On a larger systemic map about cities, I think that the desirable, optimistic format is multiple articulations of the territory—not one endless metropolitan zone. I think we will have understood that the vast metropolitan area does not work.
The option is articulations. China is building all of these cities so they build nine small cities around Shanghai rather than letting Shanghai become an endless stretch. In my optimistic view, I see a different way of articulating the urban with territory. Moving away from metropolitanization. Now, my Dutch, practical sense tells me that we’re not going to be able to do that. We’ll build something unmanageable and then the elites will move out and build a new private city.
Those are the two scenarios. There’s much more to be said but it’s a complicated question.
ArchDaily: What is the role of architecture in growing cities?
Saskia Sassen: I think of the city as a complex but incomplete system. There are other such systems; the city happens to be one of the most complex and the most incomplete. It is an extreme condition—a big working city. I like to work with extreme conditions. My assumption is that they are heuristic: that they produce knowledge about more than the thing itself. So I look at the city to understand all kinds of other things.
Architects could be doing much more in the city. But it would mean expanding the range of interventions that architects do and thinking of the city as a complex space where there are multiple very diverse points of intervention—looking at the slums, low-income neighborhoods, degraded spaces, toxic spaces. At the other end, we look at architecture as a form of art, where it is a beautiful work and it amplifies the experience of being in that place.
ArchDaily: How does the internet affect cities?
Saskia Sassen: There is something very good there—the constituting of a global public that might be fed by people who are otherwise quite isolated in their own cities. There’s an opening there. They are non-cosmopolitans who might be poor and physically isolated, but they are part of an emergent global, subjective space. You don’t have to be online all the time but you can know that you’re not alone doing what you’re doing. This is extremely important. It’s a truly subjective global space. It’s not about communicating, it’s about knowing that that connectivity exists.

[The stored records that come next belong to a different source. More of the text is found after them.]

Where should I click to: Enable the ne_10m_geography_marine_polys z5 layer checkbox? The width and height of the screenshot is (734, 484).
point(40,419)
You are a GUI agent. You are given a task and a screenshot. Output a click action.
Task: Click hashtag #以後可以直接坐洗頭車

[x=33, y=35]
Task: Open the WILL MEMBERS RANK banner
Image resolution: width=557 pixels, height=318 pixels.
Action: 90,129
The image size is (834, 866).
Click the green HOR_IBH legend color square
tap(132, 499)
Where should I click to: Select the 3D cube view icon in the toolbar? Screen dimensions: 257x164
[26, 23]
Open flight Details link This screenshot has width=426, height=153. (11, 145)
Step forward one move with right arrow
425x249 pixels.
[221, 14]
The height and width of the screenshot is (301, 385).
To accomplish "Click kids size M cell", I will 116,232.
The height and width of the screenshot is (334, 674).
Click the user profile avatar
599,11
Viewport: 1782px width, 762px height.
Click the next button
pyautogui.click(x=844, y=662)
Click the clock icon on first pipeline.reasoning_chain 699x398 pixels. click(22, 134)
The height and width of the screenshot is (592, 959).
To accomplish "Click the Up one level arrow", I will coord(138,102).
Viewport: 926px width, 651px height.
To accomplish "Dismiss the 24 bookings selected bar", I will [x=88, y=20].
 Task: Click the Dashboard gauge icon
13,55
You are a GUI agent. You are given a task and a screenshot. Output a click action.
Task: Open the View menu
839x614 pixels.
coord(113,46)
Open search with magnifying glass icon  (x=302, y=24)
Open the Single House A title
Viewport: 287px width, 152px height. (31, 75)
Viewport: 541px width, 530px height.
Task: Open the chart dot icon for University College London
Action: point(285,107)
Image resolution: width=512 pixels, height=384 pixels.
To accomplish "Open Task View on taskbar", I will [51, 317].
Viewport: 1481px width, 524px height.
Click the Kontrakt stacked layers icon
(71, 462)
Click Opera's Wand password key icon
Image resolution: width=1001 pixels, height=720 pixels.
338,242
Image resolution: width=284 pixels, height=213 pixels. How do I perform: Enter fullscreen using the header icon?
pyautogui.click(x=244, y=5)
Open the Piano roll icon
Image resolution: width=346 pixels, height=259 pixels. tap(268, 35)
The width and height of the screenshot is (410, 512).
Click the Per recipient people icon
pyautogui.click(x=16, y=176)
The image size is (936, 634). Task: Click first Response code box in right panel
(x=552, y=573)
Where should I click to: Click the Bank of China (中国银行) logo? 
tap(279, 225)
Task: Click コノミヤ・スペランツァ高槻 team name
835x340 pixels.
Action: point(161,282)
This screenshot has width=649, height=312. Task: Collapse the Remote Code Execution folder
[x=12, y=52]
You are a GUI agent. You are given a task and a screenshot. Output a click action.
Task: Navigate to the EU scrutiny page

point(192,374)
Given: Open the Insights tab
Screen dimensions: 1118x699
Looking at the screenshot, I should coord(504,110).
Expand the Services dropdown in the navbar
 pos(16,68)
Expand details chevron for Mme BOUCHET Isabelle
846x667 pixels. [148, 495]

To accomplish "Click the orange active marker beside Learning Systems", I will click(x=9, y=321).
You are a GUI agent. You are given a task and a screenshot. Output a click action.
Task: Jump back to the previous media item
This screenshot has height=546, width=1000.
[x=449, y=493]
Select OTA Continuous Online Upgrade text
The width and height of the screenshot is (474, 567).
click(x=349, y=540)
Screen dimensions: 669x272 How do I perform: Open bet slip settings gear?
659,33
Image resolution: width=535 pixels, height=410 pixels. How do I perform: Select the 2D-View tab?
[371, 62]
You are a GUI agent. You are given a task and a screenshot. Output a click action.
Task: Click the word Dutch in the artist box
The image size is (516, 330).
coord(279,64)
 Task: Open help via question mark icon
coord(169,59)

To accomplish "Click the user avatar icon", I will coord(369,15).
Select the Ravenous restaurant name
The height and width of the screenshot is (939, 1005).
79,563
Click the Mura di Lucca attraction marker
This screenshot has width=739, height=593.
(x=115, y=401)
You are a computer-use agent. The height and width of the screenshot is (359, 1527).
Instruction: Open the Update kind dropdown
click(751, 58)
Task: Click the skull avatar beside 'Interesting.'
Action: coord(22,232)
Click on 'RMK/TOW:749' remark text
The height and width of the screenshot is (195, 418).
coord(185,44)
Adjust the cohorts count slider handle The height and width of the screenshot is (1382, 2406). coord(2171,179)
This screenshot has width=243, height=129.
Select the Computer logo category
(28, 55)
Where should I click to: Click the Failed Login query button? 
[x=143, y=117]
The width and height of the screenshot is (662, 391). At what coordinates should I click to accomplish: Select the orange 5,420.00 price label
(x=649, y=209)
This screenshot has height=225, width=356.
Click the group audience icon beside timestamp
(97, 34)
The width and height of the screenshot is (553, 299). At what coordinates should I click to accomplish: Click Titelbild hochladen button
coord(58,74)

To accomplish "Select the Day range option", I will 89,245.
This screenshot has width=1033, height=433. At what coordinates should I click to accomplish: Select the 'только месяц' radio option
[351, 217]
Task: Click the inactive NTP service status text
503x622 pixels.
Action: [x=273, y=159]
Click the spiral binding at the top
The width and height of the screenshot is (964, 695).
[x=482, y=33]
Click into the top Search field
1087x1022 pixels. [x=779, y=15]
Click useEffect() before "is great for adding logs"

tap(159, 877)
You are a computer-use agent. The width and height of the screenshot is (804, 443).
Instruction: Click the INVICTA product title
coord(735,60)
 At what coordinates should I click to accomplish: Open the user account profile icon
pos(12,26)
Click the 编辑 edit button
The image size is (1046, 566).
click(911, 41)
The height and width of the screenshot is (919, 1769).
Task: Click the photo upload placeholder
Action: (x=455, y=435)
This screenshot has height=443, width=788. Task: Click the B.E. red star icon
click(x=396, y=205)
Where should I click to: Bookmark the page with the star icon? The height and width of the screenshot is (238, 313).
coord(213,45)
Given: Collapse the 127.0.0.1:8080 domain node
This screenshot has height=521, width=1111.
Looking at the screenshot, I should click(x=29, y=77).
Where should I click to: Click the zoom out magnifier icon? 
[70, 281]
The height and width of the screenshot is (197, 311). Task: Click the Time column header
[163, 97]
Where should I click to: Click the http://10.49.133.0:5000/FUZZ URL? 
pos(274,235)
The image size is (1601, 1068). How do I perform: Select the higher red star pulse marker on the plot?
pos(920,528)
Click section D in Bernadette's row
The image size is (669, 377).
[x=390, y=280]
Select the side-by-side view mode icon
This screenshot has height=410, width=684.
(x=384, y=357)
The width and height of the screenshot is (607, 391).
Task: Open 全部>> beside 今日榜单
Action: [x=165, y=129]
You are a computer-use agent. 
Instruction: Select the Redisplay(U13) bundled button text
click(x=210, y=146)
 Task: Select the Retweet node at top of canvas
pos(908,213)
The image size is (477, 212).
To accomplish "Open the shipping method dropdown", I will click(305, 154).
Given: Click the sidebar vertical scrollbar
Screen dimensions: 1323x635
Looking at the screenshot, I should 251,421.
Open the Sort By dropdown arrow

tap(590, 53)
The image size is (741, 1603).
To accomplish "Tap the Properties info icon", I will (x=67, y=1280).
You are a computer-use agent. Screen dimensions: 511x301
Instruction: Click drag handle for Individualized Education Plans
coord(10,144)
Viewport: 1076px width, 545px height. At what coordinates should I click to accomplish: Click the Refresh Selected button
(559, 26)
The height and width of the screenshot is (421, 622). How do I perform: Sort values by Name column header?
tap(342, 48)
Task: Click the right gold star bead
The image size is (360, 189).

I find that the discussion of the internet that looks just at the communication bit is reductive. This global subjective space does not depend on communication—it’s something else.
On the other hand you have finance and all the global farms, who create their own separateness. When I look at the world of 100+ global cities that we have, I see also these fragments—the central business district—that constitute their own urbanity. But they are often far less connected to the hinterland that is city itself than they are to each other. The business centers in these cities connect much more with each other than they do with the larger city. Even though I insist that they need the larger city (the cleaners, the truckers that bring them stuff); I’ve written a lot about this. So that’s a subjective disconnection that means that you do less philanthropy for the city because you think that you don’t need the city. You just need that little bit of central business space—the global city functioning in the narrowest sense.